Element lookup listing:
= = = = =
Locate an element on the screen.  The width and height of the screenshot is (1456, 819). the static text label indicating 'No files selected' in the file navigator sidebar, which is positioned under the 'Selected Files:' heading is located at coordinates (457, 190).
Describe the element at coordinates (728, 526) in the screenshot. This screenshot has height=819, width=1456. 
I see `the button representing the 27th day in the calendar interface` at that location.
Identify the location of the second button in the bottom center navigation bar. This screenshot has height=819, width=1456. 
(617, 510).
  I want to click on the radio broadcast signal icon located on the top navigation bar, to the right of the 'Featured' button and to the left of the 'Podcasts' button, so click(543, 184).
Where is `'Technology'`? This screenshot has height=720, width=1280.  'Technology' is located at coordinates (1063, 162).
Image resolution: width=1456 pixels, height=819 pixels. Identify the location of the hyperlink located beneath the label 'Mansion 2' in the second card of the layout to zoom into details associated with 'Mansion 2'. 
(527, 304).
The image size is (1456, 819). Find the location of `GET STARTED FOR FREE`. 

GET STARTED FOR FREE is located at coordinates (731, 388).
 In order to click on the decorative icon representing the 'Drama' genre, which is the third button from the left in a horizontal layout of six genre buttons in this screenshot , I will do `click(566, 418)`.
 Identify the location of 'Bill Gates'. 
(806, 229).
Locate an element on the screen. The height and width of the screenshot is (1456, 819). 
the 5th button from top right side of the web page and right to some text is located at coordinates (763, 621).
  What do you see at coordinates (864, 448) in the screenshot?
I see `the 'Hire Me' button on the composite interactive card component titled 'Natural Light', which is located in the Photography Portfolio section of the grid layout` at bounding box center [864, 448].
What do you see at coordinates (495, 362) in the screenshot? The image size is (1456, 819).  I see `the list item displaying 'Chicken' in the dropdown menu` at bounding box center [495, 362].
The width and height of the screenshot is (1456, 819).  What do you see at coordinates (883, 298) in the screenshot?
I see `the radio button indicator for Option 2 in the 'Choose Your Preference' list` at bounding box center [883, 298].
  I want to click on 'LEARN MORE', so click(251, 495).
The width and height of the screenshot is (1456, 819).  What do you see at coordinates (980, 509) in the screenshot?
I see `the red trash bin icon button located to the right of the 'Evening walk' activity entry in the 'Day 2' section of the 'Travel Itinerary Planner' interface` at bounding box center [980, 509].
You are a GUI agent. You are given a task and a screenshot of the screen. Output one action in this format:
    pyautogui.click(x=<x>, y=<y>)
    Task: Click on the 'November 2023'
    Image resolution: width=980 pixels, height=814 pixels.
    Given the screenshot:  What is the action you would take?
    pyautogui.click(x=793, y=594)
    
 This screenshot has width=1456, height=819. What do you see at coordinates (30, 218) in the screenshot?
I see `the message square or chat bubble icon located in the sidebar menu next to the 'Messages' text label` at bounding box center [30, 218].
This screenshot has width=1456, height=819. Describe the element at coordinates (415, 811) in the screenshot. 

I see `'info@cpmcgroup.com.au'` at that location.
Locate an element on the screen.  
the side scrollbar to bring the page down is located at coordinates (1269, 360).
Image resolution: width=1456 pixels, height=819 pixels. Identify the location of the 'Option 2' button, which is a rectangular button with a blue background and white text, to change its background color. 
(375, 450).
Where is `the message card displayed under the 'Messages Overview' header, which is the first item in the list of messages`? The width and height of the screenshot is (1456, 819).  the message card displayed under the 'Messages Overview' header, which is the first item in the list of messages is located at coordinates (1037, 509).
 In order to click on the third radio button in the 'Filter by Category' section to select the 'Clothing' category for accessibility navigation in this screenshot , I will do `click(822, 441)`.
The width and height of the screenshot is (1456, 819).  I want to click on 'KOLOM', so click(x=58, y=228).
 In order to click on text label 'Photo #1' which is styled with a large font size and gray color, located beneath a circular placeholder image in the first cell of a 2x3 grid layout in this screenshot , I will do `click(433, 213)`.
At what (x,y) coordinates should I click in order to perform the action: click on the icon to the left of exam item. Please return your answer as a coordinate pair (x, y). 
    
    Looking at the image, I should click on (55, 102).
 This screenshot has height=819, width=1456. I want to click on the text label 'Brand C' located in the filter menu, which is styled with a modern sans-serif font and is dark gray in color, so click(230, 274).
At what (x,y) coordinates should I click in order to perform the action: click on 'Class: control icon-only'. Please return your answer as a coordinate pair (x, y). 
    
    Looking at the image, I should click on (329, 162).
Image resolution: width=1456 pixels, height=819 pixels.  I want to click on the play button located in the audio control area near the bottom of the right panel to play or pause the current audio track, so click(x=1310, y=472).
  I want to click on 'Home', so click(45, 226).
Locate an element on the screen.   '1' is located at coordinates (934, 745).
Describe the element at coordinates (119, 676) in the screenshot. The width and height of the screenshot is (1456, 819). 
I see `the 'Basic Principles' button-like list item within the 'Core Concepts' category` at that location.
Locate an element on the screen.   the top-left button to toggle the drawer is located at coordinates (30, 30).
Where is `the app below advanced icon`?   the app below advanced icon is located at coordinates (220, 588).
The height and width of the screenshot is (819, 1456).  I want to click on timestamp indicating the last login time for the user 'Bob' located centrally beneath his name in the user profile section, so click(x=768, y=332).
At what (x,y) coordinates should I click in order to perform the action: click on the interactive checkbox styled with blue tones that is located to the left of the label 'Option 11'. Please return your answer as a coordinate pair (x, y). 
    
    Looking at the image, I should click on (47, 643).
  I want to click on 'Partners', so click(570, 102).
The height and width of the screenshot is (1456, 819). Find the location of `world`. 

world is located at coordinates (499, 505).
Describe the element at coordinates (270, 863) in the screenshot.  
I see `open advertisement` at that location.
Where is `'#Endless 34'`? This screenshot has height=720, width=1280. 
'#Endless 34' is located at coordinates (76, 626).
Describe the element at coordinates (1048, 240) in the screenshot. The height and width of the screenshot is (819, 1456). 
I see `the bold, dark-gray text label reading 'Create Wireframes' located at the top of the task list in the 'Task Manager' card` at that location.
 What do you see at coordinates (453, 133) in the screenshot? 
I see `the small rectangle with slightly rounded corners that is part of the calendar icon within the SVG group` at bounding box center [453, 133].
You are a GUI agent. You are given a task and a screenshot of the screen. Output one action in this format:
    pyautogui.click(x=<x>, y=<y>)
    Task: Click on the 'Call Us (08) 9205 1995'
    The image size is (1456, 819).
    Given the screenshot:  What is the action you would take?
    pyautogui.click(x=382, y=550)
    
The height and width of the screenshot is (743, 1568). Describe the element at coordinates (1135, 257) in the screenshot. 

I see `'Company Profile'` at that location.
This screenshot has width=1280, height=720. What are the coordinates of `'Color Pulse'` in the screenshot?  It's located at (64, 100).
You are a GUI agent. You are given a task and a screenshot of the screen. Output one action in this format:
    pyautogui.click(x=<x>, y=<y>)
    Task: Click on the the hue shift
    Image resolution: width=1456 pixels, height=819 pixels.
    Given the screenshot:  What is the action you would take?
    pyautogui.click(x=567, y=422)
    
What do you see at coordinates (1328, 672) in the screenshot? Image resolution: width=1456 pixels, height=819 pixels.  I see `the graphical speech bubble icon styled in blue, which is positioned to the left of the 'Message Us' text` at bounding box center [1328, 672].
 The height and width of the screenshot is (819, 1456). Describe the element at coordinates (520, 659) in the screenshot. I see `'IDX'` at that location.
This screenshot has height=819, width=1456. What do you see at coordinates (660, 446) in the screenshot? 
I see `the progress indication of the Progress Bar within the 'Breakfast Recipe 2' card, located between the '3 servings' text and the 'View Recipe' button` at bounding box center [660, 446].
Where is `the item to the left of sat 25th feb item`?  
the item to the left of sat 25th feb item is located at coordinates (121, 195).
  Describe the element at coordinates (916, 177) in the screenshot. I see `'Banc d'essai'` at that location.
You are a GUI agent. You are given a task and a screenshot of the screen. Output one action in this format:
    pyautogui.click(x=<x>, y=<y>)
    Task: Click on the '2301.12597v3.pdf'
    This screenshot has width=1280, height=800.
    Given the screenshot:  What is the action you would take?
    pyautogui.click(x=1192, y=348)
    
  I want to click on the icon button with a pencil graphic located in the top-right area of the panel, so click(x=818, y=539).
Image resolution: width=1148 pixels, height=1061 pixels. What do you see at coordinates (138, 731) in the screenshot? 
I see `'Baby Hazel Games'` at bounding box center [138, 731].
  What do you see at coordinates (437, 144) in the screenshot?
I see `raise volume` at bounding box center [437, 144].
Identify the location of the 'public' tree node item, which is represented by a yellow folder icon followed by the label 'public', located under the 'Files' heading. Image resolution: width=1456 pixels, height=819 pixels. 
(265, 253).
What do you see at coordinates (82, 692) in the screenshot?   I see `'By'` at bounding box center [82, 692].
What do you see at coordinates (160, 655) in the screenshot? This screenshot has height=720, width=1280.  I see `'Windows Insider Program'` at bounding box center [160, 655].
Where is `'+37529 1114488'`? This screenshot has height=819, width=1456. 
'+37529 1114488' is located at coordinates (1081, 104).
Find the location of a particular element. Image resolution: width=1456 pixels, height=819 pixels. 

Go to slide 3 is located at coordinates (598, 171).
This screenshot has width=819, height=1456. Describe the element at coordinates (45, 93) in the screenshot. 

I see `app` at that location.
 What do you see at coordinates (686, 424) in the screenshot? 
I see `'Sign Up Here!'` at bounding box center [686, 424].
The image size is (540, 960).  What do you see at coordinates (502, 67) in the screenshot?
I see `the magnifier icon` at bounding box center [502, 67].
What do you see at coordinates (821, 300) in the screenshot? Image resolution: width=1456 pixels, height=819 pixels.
= = = = =
## Exercise description
Rewrite everything from the start of the listing down to the line containing "button representing the", swapping "Describe" for "Identify" and leaving all else unchanged.

## Final answer
Locate an element on the screen.  The width and height of the screenshot is (1456, 819). the static text label indicating 'No files selected' in the file navigator sidebar, which is positioned under the 'Selected Files:' heading is located at coordinates (457, 190).
Identify the element at coordinates (728, 526) in the screenshot. This screenshot has height=819, width=1456. 
I see `the button representing the 27th day in the calendar interface` at that location.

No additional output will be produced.